COS 28-9 - Drought decreases nutrient uptake and the levels of nutrient-uptake and -assimilation proteins in roots of corn and big bluestem

Tuesday, August 9, 2016: 4:20 PM
Grand Floridian Blrm A, Ft Lauderdale Convention Center
Deepesh R. Bista1, Scott A. Heckathorn1, Dileepa M. Jayawardena1, Sasmita Mishra2, Jennifer Boldt3 and Charles R. Krause3, (1)Department of Environmental Sciences, University of Toledo, Toledo, OH, (2)Department of Biology, Kean University, Union, NJ, (3)United States Department of Agriculture, Toledo, OH
Background/Question/Methods

Climate models predict a reduction in precipitation and an increase in evapotranspiration rates in many regions of the world in coming decades, resulting in increased drought. In addition to decreasing plant growth and reproduction, drought also decreases the concentration (%) of nitrogen (N) and phosphorous (P) in plant tissues, but the reasons for this decrease are not fully understood. We investigated if decreases in the nutrient status of plant tissues during drought may be caused in part by decreases in the concentration of nutrient-uptake proteins in roots, which has never been studied. Corn (Zea mays) and big bluestem (Andropogon gerardii), drought-sensitive and -tolerant warm-season grasses, respectively, were subjected to a gradual dry-down lasting ca. 3.5 weeks.  Plants were harvested at mid and late drought (ca. 50% and 70-95% stomatal closure), at which times we measured biomass, tissue nutrient concentrations, nutrient uptake rates, and the concentration of nutrient-uptake proteins in roots (NO3: NRT1, NH4: AMT1, P: PHT1, B: BOR1, NIP5;1).

Results/Conclusions

Drought reduced the concentration of most nutrients in roots and shoots, indicating that (1) drought reduced the acquisition of nutrients more than it did plant growth, and (2) decreases in nutrient acquisition cannot be explained simply by decreases in water uptake. The rate of nutrient uptake per gram of root decreased with drought, providing an explanation for decreases in nutrient concentration. Decreases in nutrient uptake rate were correlated with decreases in the concentrations of the major nutrient-uptake proteins in roots.

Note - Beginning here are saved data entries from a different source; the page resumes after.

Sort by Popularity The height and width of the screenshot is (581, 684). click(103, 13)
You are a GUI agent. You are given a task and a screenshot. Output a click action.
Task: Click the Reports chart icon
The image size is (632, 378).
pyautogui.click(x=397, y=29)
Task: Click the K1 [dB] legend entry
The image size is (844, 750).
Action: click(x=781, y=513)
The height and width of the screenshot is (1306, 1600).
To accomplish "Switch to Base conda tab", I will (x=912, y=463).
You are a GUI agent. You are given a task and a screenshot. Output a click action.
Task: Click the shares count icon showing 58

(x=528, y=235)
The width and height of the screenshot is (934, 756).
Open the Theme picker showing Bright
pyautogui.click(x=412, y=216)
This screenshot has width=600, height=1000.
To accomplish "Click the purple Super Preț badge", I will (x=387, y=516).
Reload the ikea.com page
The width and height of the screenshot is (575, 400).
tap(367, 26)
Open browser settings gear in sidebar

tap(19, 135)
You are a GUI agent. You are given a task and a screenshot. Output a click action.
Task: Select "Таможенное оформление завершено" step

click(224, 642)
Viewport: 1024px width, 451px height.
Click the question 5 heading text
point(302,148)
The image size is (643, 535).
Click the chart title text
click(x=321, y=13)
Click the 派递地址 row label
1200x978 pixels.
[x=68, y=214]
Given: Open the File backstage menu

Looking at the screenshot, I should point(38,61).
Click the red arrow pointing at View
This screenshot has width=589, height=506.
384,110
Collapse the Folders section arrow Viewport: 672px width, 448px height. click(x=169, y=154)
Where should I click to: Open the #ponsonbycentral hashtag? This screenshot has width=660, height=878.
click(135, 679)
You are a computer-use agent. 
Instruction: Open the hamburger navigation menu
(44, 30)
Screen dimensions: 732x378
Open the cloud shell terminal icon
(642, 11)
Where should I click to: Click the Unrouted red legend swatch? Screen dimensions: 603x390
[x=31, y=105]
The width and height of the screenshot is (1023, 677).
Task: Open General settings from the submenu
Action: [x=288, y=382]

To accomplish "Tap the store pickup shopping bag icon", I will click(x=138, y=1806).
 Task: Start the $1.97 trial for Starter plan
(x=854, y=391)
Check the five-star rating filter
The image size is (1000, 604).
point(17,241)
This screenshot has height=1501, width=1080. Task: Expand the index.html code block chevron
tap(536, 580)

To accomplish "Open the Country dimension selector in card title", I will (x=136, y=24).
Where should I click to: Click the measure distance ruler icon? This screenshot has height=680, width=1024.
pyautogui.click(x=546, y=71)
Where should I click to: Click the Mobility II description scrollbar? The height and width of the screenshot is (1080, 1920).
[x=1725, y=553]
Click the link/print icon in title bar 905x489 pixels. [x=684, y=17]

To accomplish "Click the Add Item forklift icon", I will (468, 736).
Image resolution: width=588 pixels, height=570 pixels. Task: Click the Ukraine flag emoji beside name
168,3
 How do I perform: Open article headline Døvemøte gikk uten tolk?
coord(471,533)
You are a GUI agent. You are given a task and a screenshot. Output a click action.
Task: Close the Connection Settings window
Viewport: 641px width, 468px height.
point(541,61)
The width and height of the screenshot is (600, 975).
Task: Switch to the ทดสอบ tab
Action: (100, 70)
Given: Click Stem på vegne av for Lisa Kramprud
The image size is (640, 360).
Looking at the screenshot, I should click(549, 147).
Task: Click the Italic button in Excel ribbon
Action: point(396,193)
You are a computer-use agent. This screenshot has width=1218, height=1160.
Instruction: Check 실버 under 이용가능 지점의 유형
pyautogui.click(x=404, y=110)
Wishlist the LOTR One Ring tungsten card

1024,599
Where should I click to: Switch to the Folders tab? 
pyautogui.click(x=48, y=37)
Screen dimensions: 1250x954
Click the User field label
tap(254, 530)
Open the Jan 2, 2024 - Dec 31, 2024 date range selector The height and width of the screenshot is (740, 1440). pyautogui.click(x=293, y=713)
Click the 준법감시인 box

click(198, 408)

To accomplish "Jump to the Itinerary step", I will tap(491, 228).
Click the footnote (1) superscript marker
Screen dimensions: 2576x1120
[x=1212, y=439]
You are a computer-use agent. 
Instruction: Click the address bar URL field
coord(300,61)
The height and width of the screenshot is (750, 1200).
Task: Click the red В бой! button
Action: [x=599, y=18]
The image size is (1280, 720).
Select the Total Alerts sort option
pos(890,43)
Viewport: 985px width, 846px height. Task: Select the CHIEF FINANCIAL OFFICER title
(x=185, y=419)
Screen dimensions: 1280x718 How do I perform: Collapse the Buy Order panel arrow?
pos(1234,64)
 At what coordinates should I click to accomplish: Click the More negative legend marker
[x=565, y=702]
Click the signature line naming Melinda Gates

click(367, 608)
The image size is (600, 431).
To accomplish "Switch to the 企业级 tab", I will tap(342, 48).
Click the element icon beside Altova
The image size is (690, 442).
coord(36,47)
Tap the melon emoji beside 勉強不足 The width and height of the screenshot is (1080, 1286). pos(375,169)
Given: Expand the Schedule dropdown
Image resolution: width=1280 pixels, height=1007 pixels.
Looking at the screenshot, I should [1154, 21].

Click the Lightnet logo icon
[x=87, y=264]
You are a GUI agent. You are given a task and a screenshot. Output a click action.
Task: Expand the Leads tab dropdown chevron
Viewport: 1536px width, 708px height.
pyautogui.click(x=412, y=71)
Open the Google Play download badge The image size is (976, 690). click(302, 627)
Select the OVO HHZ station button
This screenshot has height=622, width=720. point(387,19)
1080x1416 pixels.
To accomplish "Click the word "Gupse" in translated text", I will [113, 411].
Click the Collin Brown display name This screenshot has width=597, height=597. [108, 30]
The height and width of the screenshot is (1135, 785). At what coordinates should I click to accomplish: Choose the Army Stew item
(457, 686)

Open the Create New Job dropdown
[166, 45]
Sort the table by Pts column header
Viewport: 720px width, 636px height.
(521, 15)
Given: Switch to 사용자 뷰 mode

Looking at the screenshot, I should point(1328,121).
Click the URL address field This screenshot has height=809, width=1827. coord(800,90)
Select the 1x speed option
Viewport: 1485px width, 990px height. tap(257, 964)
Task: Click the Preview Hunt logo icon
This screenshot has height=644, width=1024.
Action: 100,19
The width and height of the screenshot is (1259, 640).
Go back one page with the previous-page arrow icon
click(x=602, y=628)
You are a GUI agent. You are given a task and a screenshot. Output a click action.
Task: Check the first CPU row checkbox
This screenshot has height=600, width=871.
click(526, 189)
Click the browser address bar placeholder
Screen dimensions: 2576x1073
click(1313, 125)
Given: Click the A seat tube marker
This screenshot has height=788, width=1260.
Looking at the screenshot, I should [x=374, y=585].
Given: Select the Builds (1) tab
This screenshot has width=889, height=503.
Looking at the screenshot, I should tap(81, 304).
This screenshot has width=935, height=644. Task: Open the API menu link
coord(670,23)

Drought-related decreases in the levels of nutrient-uptake proteins per gram root occurred despite compensatory increases in levels per unit total root protein, because of larger decreases in the concentration of total protein per gram root. The negative effects of drought on nutrient concentration, uptake, and uptake proteins were greater for late vs. mid drought.  Hence, decreases in plant nutrient concentration, and hence food quality, with drought are caused, at least in part, by decreases in the concentration of nutrient-uptake proteins in roots, and this will increase with climate-change related increases in drought frequency and severity.